• Your objective: What is needed is a verbatim copy of each record below.

• Given data:
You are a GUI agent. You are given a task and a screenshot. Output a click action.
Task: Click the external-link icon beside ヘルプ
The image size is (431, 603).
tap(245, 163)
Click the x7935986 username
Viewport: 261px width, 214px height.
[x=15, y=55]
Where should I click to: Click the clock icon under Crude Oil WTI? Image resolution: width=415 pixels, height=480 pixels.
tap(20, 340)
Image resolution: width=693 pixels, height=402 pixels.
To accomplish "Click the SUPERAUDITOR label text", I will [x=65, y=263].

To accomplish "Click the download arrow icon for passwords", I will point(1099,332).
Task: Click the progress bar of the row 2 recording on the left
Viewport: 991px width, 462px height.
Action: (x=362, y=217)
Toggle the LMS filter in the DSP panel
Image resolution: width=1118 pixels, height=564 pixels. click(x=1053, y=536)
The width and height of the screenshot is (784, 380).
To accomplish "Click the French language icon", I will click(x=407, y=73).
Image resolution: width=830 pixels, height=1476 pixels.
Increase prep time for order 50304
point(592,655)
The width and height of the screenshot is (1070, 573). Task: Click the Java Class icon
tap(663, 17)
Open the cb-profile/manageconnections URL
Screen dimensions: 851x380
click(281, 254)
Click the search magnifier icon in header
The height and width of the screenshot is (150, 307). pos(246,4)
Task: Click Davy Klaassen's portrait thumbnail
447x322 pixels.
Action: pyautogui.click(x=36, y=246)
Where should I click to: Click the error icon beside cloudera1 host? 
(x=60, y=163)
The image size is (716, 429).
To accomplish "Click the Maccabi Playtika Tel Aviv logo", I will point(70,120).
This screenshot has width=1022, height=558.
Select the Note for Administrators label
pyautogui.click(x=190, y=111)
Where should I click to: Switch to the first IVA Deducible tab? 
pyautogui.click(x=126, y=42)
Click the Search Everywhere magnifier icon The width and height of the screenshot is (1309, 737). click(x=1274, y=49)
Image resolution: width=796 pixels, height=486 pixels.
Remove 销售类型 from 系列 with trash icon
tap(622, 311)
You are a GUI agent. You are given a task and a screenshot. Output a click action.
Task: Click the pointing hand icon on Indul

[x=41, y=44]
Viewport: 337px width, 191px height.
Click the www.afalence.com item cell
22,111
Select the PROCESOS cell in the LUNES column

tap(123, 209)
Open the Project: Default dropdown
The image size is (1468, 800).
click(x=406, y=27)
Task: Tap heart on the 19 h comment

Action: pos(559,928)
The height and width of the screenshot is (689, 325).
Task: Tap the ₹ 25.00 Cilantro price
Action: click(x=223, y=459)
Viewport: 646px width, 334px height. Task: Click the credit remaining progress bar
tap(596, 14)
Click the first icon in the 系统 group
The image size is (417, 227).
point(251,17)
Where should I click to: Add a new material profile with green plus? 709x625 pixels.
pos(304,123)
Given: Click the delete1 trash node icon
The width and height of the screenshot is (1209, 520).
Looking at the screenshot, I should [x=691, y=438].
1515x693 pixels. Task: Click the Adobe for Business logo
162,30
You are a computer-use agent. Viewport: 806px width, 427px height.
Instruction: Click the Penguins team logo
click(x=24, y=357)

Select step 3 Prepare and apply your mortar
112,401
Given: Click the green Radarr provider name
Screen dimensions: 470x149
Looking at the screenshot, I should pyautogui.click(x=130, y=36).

• Output of the task:
You are a GUI agent. You are given a task and a screenshot. Output a click action.
Task: Click the external-link icon beside ヘルプ
The image size is (431, 603).
tap(245, 163)
Click the x7935986 username
Viewport: 261px width, 214px height.
[x=15, y=55]
Where should I click to: Click the clock icon under Crude Oil WTI? Image resolution: width=415 pixels, height=480 pixels.
tap(20, 340)
Image resolution: width=693 pixels, height=402 pixels.
To accomplish "Click the SUPERAUDITOR label text", I will [x=65, y=263].

To accomplish "Click the download arrow icon for passwords", I will point(1099,332).
Task: Click the progress bar of the row 2 recording on the left
Viewport: 991px width, 462px height.
Action: (x=362, y=217)
Toggle the LMS filter in the DSP panel
Image resolution: width=1118 pixels, height=564 pixels. click(x=1053, y=536)
The width and height of the screenshot is (784, 380).
To accomplish "Click the French language icon", I will click(x=407, y=73).
Image resolution: width=830 pixels, height=1476 pixels.
Increase prep time for order 50304
point(592,655)
The width and height of the screenshot is (1070, 573). Task: Click the Java Class icon
tap(663, 17)
Open the cb-profile/manageconnections URL
Screen dimensions: 851x380
click(281, 254)
Click the search magnifier icon in header
The height and width of the screenshot is (150, 307). pos(246,4)
Task: Click Davy Klaassen's portrait thumbnail
447x322 pixels.
Action: pyautogui.click(x=36, y=246)
Where should I click to: Click the error icon beside cloudera1 host? 
(x=60, y=163)
The image size is (716, 429).
To accomplish "Click the Maccabi Playtika Tel Aviv logo", I will point(70,120).
This screenshot has width=1022, height=558.
Select the Note for Administrators label
pyautogui.click(x=190, y=111)
Where should I click to: Switch to the first IVA Deducible tab? 
pyautogui.click(x=126, y=42)
Click the Search Everywhere magnifier icon The width and height of the screenshot is (1309, 737). click(x=1274, y=49)
Image resolution: width=796 pixels, height=486 pixels.
Remove 销售类型 from 系列 with trash icon
tap(622, 311)
You are a GUI agent. You are given a task and a screenshot. Output a click action.
Task: Click the pointing hand icon on Indul

[x=41, y=44]
Viewport: 337px width, 191px height.
Click the www.afalence.com item cell
22,111
Select the PROCESOS cell in the LUNES column

tap(123, 209)
Open the Project: Default dropdown
The image size is (1468, 800).
click(x=406, y=27)
Task: Tap heart on the 19 h comment

Action: pos(559,928)
The height and width of the screenshot is (689, 325).
Task: Tap the ₹ 25.00 Cilantro price
Action: click(x=223, y=459)
Viewport: 646px width, 334px height. Task: Click the credit remaining progress bar
tap(596, 14)
Click the first icon in the 系统 group
The image size is (417, 227).
point(251,17)
Where should I click to: Add a new material profile with green plus? 709x625 pixels.
pos(304,123)
Given: Click the delete1 trash node icon
The width and height of the screenshot is (1209, 520).
Looking at the screenshot, I should [x=691, y=438].
1515x693 pixels. Task: Click the Adobe for Business logo
162,30
You are a computer-use agent. Viewport: 806px width, 427px height.
Instruction: Click the Penguins team logo
click(x=24, y=357)

Select step 3 Prepare and apply your mortar
112,401
Given: Click the green Radarr provider name
Screen dimensions: 470x149
Looking at the screenshot, I should pyautogui.click(x=130, y=36).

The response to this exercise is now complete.